• [Source records]:
>> BEGIN

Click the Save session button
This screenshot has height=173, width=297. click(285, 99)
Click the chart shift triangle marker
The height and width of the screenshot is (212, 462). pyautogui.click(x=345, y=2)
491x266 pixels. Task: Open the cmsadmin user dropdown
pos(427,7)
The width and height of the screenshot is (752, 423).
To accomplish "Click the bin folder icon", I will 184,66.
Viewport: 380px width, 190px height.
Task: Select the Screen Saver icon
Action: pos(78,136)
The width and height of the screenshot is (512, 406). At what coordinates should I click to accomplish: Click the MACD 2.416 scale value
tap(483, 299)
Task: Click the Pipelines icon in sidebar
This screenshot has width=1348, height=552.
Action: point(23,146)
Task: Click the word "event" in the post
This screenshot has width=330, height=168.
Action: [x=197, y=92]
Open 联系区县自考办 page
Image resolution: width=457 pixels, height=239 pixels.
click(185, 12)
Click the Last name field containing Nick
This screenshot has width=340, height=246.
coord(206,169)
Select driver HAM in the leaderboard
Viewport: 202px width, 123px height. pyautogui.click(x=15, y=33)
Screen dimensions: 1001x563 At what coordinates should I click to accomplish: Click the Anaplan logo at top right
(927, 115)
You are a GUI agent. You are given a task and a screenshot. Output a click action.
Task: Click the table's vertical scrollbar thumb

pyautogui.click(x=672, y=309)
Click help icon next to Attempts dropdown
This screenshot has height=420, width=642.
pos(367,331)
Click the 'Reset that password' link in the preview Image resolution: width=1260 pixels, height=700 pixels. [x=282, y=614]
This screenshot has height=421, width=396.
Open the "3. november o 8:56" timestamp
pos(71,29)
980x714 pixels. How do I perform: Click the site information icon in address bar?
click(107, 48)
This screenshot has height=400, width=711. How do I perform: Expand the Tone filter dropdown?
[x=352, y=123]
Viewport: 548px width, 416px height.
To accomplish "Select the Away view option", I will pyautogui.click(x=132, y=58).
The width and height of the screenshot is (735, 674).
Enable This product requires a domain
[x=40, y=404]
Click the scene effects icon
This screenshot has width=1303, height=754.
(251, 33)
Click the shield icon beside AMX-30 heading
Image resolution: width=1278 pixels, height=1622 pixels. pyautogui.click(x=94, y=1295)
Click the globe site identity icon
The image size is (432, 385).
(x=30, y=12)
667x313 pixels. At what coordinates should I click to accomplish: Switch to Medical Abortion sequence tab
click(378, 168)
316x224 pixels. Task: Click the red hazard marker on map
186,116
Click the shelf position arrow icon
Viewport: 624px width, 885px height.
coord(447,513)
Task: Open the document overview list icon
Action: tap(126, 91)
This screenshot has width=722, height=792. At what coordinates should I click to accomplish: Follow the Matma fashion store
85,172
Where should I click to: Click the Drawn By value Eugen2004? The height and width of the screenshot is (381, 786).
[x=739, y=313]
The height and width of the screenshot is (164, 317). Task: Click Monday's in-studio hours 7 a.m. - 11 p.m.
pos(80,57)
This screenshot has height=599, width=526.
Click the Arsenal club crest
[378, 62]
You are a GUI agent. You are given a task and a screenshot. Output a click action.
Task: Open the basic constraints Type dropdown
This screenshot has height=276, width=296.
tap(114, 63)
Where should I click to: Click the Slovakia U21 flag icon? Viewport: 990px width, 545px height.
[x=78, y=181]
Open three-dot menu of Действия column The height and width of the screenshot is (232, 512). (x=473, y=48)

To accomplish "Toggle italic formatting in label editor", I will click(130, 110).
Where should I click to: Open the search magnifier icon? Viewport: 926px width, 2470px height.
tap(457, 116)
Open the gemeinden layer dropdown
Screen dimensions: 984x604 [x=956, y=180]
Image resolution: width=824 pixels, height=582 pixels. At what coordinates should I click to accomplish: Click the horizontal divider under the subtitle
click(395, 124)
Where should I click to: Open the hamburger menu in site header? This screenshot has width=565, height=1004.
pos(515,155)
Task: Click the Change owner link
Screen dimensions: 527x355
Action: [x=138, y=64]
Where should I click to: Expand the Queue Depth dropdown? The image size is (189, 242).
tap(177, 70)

>> END

• [REQUIREMENT]: Copy out again, line for line, everything from the start of the records down through the line containing "Action: point(23,146)".

• [ANSWER TO THIS TASK]:
Click the Save session button
This screenshot has height=173, width=297. click(285, 99)
Click the chart shift triangle marker
The height and width of the screenshot is (212, 462). pyautogui.click(x=345, y=2)
491x266 pixels. Task: Open the cmsadmin user dropdown
pos(427,7)
The width and height of the screenshot is (752, 423).
To accomplish "Click the bin folder icon", I will 184,66.
Viewport: 380px width, 190px height.
Task: Select the Screen Saver icon
Action: pos(78,136)
The width and height of the screenshot is (512, 406). At what coordinates should I click to accomplish: Click the MACD 2.416 scale value
tap(483, 299)
Task: Click the Pipelines icon in sidebar
This screenshot has width=1348, height=552.
Action: point(23,146)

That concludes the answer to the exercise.